By Costas Pitas
WOKING, England (Reuters) – Bentley and McLaren have sought alternatives to their Chinese suppliers to mitigate the impact of the coronavirus outbreak, which has halted production at some carmakers’ manufacturing sites around the world.
The virus has infected tens of thousands and killed about 3,000 people, the majority in China, confining millions to their homes, disrupting businesses and delaying the reopening of factories after the extended Lunar New Year holiday break.
Both Bentley and McLaren said their car production, all of which is in Britain, had not been affected so far. Bentley, owned by Volkswagen <VOWG_p.DE>, said it had secured the supply of the 21 basic components that it sources from China until the end of the month, such as silicon chips.
“We’ve re-sourced them,” Chief Executive Adrian Hallmark told Reuters, as the firm showcased its new Mulliner Bacalar car, but did not say where the alternative supplies came from.
“We don’t see a break in production yet.”
McLaren Automotive boss Mike Flewitt said his company was seeking to take similar steps.
“We are developing some alternating sourcing opportunities where we can but we don’t have multiple sources for a company this size,” he said as the firm unveiled its 765LT model at an event at its Woking headquarters in southern England.
Flewitt said McLaren had also taken steps to mitigate the risk from suppliers in northern Italy, which has suffered Europe’s worst coronavirus outbreak.

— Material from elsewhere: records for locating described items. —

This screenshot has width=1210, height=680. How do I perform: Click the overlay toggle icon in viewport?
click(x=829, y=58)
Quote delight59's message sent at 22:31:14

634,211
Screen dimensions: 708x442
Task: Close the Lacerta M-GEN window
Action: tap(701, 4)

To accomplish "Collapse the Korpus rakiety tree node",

“We have restricted travel out to those suppliers and we’ve have to make alternative logistics arrangements so that we can get material out,” he told Reuters.

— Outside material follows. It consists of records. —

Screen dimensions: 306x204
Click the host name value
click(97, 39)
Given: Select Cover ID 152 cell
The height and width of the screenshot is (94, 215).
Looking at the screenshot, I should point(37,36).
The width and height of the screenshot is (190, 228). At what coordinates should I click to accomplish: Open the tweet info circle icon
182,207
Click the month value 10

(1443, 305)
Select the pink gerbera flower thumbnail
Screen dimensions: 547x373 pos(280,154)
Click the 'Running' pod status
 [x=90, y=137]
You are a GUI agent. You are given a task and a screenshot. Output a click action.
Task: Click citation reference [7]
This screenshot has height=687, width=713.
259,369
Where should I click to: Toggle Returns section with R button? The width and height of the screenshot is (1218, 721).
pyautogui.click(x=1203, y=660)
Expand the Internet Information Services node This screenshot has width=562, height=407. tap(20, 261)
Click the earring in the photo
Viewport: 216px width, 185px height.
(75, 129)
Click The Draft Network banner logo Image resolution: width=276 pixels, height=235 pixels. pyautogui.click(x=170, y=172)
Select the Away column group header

Some carmakers have seen their production hit by the outbreak of the new coronavirus.
Last month, Fiat Chrysler said it was temporarily halting production at its Serbian plant, the first such suspension by an automaker in Europe in response to the outbreak in China, which had already forced closures in Asia.
China accounted for about 6% of McLaren’s sales last year, which stood at around 4,700 vehicles; and for 18% at Bentley, which sold just over 11,000 vehicles.
Flewitt said there had been “very few sales at all” so far this year in China for McLaren.
For Bentley, the sales rate in China is half what the carmaker would expect and it risks losing some of the 200 to 250 sales from the first three months of the year, Hallmark said.
“If we see sustained improvement by the end of the quarter, then we think we can cover that back by the end of the year,” he added. “If it carries on, I won’t predict numbers.”
In January, Volkswagen boss Herbert Diess criticized Bentley, which is seeking to engineer a turnaround of its business, by saying the unit’s performance would be “more impressive if we had a margin higher than zero.”
Hallmark said the company, based in Crewe in northern England, had faced several problems in 2018, returned to profitability last year and is “clearly a strategic part of the group’s brand portfolio”, with improvements being made.
“What we need to do … is increase the value that we offer to customers, increase the margin that we generate,” he said.